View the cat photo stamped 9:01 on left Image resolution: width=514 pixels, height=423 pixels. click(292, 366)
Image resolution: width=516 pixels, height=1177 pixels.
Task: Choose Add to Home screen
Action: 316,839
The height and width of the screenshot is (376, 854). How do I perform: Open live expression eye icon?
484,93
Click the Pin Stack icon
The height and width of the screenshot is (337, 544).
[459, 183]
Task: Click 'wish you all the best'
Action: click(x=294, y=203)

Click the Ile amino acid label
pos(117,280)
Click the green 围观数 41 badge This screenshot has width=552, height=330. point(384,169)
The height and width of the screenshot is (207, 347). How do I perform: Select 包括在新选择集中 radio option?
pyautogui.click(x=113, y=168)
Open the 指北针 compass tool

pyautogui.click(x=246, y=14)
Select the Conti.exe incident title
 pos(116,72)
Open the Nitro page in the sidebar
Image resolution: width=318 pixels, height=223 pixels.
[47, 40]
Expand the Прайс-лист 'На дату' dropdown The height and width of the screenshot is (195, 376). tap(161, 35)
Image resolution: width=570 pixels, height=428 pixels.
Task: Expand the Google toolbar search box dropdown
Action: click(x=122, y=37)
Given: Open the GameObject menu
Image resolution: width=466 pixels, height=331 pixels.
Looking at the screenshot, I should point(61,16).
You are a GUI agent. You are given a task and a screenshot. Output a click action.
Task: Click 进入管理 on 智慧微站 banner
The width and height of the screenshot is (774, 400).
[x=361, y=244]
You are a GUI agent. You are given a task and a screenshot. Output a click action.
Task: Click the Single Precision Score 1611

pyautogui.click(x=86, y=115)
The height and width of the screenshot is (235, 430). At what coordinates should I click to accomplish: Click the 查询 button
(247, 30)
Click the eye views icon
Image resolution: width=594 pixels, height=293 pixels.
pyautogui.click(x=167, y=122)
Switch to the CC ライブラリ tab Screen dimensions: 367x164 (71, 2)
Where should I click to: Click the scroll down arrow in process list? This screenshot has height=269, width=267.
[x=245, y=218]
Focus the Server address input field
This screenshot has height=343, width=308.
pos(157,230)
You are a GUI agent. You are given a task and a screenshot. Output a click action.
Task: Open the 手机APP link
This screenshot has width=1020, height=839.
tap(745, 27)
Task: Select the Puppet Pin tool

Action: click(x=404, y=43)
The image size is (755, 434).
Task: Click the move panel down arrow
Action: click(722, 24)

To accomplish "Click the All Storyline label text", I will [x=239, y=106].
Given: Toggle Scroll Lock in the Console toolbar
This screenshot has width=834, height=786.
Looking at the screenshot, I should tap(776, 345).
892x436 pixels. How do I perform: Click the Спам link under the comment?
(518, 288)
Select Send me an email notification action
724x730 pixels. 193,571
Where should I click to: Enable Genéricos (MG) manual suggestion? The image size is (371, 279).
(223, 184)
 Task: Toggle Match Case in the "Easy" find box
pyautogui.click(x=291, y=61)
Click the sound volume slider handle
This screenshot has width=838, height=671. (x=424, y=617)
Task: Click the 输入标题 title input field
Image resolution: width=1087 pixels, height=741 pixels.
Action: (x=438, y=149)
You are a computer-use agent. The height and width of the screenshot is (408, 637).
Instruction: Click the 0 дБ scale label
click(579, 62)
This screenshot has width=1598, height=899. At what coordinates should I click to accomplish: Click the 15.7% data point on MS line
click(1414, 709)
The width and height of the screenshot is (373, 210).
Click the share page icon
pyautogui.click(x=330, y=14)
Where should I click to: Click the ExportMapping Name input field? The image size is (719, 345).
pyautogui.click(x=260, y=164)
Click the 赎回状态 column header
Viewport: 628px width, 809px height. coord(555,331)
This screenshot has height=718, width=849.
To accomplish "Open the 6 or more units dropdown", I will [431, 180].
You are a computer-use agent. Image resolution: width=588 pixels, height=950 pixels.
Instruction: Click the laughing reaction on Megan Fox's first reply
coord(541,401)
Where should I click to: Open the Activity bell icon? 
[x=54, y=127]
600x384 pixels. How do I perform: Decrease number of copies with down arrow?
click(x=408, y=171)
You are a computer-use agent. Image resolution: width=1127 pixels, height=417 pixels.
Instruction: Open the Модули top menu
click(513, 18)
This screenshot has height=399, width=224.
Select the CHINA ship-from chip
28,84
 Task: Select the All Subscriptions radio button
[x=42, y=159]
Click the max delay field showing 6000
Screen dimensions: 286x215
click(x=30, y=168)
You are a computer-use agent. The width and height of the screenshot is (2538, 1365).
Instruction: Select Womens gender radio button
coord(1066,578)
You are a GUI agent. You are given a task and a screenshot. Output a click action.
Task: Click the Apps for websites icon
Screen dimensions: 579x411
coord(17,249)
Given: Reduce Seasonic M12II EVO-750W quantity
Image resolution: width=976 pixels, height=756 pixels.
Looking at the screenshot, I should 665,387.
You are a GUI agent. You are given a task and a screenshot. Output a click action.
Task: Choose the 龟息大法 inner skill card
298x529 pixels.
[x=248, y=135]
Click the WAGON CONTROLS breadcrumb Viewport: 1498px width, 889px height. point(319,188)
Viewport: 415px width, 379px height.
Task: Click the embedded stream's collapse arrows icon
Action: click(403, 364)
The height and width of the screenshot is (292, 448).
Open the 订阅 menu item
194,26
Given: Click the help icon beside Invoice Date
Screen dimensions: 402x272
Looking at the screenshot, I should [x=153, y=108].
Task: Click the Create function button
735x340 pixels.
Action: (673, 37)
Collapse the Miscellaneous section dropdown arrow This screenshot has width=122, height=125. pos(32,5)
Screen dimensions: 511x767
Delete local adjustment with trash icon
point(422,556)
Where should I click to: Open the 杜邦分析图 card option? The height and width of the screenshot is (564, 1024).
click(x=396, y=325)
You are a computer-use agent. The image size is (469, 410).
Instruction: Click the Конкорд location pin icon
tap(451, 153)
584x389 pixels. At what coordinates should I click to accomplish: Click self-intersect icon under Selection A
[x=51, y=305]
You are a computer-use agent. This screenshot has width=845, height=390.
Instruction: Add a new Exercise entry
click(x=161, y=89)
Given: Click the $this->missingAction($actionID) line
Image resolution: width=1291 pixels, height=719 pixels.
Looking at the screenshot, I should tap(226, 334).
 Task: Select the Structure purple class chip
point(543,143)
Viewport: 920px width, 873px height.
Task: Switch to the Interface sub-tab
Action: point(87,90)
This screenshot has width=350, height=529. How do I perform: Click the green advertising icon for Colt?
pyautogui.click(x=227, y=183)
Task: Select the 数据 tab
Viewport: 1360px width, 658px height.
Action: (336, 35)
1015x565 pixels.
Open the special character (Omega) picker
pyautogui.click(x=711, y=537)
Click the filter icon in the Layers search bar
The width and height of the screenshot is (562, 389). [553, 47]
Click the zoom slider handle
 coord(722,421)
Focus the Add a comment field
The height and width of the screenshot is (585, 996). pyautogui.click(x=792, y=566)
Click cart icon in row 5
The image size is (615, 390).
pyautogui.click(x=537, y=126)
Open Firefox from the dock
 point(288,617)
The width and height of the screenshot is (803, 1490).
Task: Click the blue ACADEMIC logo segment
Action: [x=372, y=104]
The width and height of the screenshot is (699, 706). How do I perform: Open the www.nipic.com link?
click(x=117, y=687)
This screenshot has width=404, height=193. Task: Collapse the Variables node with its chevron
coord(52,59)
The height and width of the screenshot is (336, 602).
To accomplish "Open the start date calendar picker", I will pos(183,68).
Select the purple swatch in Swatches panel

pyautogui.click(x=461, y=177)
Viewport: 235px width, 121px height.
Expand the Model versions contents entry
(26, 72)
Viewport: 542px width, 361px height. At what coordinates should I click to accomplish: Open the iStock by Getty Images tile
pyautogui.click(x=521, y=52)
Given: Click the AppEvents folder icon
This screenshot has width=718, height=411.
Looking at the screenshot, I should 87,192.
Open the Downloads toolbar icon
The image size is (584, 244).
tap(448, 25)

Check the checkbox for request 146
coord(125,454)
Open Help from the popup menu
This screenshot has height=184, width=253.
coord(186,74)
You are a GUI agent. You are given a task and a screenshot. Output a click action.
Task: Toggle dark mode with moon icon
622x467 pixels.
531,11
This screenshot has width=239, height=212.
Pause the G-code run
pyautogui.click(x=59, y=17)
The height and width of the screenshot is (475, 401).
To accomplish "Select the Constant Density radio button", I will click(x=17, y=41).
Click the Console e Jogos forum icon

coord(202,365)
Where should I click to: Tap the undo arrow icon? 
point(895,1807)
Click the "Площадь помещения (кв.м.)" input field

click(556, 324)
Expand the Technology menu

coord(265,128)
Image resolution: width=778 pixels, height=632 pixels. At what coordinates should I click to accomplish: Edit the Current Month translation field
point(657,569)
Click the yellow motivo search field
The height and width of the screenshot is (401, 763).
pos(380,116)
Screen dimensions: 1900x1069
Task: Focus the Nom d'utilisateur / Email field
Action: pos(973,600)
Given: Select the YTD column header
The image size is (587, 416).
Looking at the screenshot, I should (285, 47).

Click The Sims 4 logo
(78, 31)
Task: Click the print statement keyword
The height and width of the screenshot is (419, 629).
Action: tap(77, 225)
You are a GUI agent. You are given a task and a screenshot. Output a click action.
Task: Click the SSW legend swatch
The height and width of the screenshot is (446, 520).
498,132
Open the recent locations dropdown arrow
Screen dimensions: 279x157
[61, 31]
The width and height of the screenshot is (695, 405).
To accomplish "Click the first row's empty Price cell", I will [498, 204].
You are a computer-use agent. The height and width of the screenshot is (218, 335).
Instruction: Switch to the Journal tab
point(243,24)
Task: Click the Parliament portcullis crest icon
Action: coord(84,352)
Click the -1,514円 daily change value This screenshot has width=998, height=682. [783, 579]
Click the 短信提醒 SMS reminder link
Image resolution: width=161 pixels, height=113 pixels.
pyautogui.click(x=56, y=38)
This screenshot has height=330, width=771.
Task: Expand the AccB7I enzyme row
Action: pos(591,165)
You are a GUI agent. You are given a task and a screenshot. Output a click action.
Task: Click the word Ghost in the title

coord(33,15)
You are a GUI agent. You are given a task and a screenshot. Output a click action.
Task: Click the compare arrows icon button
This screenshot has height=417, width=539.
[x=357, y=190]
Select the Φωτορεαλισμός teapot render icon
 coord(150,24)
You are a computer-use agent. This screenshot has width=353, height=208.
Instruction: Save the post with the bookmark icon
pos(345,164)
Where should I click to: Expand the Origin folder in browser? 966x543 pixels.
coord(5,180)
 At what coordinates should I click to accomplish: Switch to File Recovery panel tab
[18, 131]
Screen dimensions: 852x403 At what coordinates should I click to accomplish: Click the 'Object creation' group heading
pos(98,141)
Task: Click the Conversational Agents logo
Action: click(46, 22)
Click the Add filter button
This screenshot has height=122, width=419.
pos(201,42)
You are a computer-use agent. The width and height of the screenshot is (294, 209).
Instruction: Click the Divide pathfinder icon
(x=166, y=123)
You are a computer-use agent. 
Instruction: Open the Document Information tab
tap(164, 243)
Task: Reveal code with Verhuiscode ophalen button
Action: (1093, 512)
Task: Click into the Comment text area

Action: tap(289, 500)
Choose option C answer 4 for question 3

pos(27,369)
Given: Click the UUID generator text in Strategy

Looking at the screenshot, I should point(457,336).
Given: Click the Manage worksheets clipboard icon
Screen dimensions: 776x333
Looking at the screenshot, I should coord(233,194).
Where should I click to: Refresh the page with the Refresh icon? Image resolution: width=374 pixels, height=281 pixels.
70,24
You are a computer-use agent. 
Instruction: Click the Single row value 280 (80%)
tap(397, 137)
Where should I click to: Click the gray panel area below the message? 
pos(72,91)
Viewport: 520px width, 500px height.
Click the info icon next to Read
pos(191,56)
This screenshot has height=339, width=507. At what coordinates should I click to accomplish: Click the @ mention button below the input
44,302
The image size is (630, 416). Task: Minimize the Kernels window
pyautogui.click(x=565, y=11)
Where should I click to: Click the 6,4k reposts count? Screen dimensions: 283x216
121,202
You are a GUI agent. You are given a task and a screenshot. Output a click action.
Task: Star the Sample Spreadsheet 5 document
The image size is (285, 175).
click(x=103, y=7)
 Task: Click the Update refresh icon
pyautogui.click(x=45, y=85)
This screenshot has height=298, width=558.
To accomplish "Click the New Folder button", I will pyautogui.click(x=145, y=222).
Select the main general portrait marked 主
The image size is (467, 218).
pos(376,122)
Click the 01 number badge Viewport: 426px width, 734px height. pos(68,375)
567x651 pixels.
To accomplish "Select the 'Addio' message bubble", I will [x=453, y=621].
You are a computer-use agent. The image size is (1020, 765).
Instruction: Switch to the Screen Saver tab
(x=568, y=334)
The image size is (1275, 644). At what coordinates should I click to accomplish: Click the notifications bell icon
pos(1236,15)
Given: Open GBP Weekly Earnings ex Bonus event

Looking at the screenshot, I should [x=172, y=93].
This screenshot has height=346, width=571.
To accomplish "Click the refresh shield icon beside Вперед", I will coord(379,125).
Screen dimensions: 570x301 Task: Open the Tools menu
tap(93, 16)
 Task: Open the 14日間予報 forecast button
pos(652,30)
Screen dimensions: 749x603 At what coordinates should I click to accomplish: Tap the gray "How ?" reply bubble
******
WHAT IS EXPECTED:
Copy every line that contains "badge" from the listing above.

RESPONSE TO THE EXERCISE:
Click the green 围观数 41 badge This screenshot has width=552, height=330. point(384,169)
Click the 01 number badge Viewport: 426px width, 734px height. pos(68,375)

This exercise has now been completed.